Thank you very much.

Last edited:
otonh210 said:
I did conservation of L
(Ibody + 2 Iarm)(1 rev/s) = Iwholebody (wf)
Ibody = 1/2 Mr^2 = 1/2(40kg)(.1m)^2
Good.
Iarm = 1/3Mr^2 (?)
This is the tricky part. The arms attach to the outside of the torso, not to the axis of rotation.

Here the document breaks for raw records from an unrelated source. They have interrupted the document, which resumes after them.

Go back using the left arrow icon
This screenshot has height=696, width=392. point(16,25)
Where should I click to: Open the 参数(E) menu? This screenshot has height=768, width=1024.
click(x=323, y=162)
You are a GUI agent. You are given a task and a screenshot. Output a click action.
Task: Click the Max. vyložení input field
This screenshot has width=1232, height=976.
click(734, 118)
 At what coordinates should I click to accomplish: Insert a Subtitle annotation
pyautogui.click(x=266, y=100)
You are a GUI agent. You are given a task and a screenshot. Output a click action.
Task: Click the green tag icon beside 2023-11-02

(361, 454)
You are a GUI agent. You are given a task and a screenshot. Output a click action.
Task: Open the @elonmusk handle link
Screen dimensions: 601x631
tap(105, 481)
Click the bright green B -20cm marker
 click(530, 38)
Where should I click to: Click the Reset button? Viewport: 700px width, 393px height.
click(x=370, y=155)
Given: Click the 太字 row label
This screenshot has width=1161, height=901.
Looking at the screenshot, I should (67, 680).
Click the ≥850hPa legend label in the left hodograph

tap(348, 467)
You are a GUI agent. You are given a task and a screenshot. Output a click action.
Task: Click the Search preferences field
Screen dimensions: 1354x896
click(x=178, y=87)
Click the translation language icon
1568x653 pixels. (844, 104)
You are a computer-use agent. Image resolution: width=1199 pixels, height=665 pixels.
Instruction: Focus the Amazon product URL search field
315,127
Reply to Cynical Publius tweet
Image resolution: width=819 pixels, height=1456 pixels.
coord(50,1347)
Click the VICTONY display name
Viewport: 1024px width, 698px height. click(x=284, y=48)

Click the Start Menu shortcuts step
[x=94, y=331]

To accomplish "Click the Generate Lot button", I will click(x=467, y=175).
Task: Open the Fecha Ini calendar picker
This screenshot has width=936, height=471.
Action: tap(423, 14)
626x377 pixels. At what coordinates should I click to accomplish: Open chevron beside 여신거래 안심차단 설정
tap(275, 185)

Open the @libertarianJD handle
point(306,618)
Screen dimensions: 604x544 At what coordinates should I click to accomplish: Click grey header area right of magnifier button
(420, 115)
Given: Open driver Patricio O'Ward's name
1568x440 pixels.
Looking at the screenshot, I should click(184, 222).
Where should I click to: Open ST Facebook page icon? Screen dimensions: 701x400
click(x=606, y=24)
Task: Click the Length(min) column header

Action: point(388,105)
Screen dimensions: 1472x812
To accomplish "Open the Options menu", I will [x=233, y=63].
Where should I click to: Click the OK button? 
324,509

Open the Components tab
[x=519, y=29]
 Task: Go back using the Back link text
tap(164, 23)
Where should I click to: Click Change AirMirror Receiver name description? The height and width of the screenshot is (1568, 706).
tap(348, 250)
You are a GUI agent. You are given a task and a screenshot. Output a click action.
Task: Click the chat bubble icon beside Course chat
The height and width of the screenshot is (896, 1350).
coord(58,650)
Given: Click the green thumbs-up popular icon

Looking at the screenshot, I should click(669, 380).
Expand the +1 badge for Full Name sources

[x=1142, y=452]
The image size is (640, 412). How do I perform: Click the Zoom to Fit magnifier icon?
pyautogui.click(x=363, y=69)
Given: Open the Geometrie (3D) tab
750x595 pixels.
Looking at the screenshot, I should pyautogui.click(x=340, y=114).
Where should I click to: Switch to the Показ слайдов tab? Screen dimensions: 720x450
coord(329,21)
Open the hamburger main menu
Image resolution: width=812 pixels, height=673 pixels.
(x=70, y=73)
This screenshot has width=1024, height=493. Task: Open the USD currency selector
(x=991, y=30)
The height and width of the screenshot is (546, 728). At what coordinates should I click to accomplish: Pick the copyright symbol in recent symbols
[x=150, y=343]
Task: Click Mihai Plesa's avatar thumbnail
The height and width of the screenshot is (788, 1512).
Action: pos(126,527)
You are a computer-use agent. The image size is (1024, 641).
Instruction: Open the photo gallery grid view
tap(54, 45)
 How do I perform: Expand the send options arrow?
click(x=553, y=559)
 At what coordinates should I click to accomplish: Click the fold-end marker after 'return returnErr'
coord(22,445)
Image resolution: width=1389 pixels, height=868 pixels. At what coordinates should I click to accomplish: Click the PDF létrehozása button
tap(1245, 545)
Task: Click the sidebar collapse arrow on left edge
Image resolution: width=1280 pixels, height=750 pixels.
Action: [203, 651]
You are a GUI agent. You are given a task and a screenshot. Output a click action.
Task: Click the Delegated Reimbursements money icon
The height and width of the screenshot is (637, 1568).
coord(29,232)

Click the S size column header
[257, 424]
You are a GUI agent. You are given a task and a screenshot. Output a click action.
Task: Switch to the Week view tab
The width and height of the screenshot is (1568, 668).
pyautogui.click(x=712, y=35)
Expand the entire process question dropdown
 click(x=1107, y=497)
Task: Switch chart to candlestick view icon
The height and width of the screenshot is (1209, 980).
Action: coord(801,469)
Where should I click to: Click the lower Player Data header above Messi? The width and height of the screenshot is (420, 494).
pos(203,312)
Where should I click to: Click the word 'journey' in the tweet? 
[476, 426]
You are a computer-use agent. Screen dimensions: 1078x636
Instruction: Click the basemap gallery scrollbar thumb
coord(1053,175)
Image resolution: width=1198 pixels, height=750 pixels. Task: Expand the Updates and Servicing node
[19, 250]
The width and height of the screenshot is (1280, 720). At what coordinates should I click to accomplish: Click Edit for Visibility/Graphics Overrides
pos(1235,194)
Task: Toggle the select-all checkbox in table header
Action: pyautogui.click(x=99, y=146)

You'll need the parallel axis theorem.
Iwholebody = 1/2Mr^2 = 1/2(45kg)(.1m)^2
Good.

Show the details of your calculations.

I'm unsure of how to apply the Parallel Axis Theorem, because I've never heard of it until now.
Do I just add the distance from the outside of the torso [attachment point] to the axis of rotation?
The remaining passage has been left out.